Garance Wattez-Richard

Responsable d'AXA Emerging Customers

Sur les marchés matures, l’objectif de l’assurance inclusive est légèrement différent : plutôt que de permettre des trajectoires ascendantes, elle offre un filet de sécurité lorsque la vie devient moins linéaire. Plutôt que de maillon manquant, on pourrait ici parler de « maillon coulant »

L’avenir de l’assurance inclusive

L’assurance inclusive, en fin de compte, consiste à rendre le secteur de l’assurance lui-même résilient, en saisissant l’opportunité économique que présentent les marchés non assurés ou en se désengageant de l’assurance, pour servir les marchés du futur.

Les marchés émergents sont en cours de construction. Pour AXA comme pour d’autres entreprises, la prochaine frontière de l’assurance inclusive se situe sur des marchés matures, tels que la France, où des outils comme les Financial Diaries seraient d’une aide précieuse pour combler les lacunes en matière de données, en fournissant une mine d’informations sur la façon dont la population gère ses finances.
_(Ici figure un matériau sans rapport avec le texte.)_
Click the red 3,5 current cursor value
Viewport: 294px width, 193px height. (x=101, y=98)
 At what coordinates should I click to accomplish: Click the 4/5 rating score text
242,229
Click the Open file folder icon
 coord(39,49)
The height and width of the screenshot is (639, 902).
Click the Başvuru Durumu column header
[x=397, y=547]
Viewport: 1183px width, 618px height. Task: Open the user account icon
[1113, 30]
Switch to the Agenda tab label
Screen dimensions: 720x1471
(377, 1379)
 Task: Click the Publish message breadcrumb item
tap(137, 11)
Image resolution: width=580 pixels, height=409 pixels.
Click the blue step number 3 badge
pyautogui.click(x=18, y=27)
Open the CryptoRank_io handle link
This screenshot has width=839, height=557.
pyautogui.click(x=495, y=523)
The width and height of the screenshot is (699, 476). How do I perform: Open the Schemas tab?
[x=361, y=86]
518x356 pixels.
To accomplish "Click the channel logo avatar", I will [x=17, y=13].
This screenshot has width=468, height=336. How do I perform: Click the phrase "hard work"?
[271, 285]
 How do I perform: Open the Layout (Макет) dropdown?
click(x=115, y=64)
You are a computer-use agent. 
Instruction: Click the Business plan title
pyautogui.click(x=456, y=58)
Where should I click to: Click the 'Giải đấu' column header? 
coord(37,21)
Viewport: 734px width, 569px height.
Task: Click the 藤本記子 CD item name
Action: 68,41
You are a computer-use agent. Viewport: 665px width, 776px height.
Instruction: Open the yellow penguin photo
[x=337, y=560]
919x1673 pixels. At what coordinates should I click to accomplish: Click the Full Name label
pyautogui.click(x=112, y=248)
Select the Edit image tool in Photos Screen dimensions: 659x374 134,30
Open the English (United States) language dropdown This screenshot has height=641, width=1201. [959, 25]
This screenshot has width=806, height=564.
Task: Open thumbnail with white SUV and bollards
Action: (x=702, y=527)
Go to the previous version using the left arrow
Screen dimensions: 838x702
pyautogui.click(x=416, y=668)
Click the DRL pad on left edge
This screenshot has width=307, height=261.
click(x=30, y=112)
L’objectif est de créer des produits pertinents et abordables, répondant à la fois aux besoins des classes intermédiaires qui ont déjà compris l’intérêt de l’assurance, et à ceux du nouveau monde du travail, comme la gig economy. 

Pour l’ensemble du secteur et pour ses clients, il est essentiel de se diriger vers une protection inclusive dans un monde défini par une succession de crises, de la crise climatique à la crise financière en passant par la pandémie de Covid-19. Les clients sont en train de prendre conscience des lacunes existant en matière de protection, tandis que les assureurs, de leur côté, réalisent que l’impact commercial et l’impact social ne peuvent être dissociés. Sans un effort d’adaptation, ils seront amenés à couvrir une part de plus en plus réduite de la population. Au bout du compte, la protection inclusive consiste à revenir aux principes fondateurs de l’assurance et à garantir la responsabilité de protéger les individus, dans une époque en mutation où il est devenu crucial de renforcer la résilience.